For the last several years, Port Metro Vancouver has been going through a consultation process for the proposed Roberts Bank Terminal 2 Project. This project will see a new three-berth container terminal at Deltaport and will increase the container handling ability of the Port by 2.4 million TEUs (twenty-foot equivalent unit containers) annually.
The Port’s consultation process is in addition to the Canadian Environmental Assessment Agency review process which starting in earnest this January.
As part of the Port’s consultation process, they hosted a series of open houses and small group meetings late last year. The feedback received from the open houses and meetings have been summarized with a report which can be downloaded. The main themes from the public consultation are:
Road and rail traffic: Participants expressed concerns regarding the local impacts of increased truck and train traffic as a result of the proposed project, including increased congestion, air pollution and noise impacts. There were also questions raised about whether or not existing transportation infrastructure could accommodate an increase in traffic and whether there were ways to put more containers directly onto trains.
Scope and nature of the environmental assessment: Participants were interested in understanding the scope and nature of the environmental assessment, including an assessment of the economic, social and environmental impacts of the proposed project. Some participants also wanted more information and clarification about the Canadian Environmental Assessment Agency’s public comment period on the Project Description.
Alternatives to the proposed Roberts Bank Terminal 2 Project: Participants expressed concerns that alternatives to the project have not been adequately considered and that options for increasing container capacity on Canada’s West Coast should be focused on Prince Rupert and Fraser Surrey Docks, and on creating efficiency improvements at existing container terminals within Port Metro Vancouver’s jurisdiction. Several participants also questioned whether the removal of the George Massey Tunnel would allow more and larger container ships to access Fraser Surrey Docks.

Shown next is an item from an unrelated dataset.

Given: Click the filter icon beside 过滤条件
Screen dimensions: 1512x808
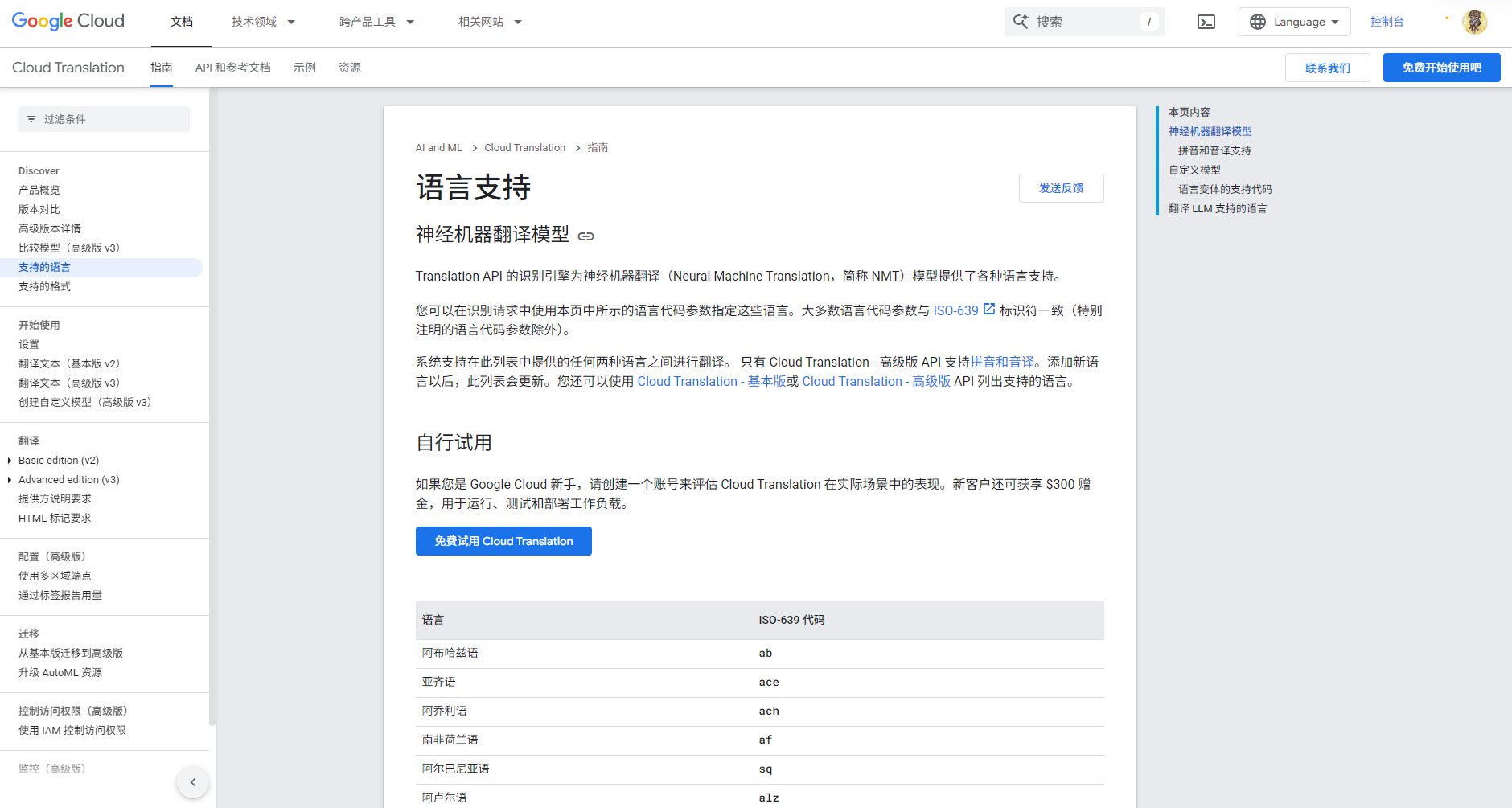Looking at the screenshot, I should coord(31,118).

Habitat banking: Some participants raised questions about Port Metro Vancouver’s Habitat Banking Program and the manner in which the Program could be used to mitigate the impacts of the proposed Roberts Bank Terminal 2 Project. There was also the suggestion that Port Metro Vancouver consult with local naturalists and environmental groups to learn about their preferences regarding habitat mitigation and enhancement projects.
Project justification and rationale: Participants expressed skepticism regarding the validity of Port Metro Vancouver’s container traffic forecast and requested more information about the forecast data and the business case for the project.
Environmental impacts: Participants expressed concerns about the environmental impacts of the proposed Roberts Bank Terminal 2 Project on the Fraser River estuary, particularly related to bird and fish species in the area, and suggested that Port Metro Vancouver consider opportunities to preserve and showcase the natural environment at Roberts Bank.
Maybe I’m a bit cynical, but I’m 100% sure that this project will be approved. I hope that the Port will address the concerns brought forward by people in our region. I also hope that the Canadian Environmental Assessment Agency will require the Port to mitigate the negative impacts from the proposed expansion of their facility in Delta including the increased rail traffic that will go through communities like Langley.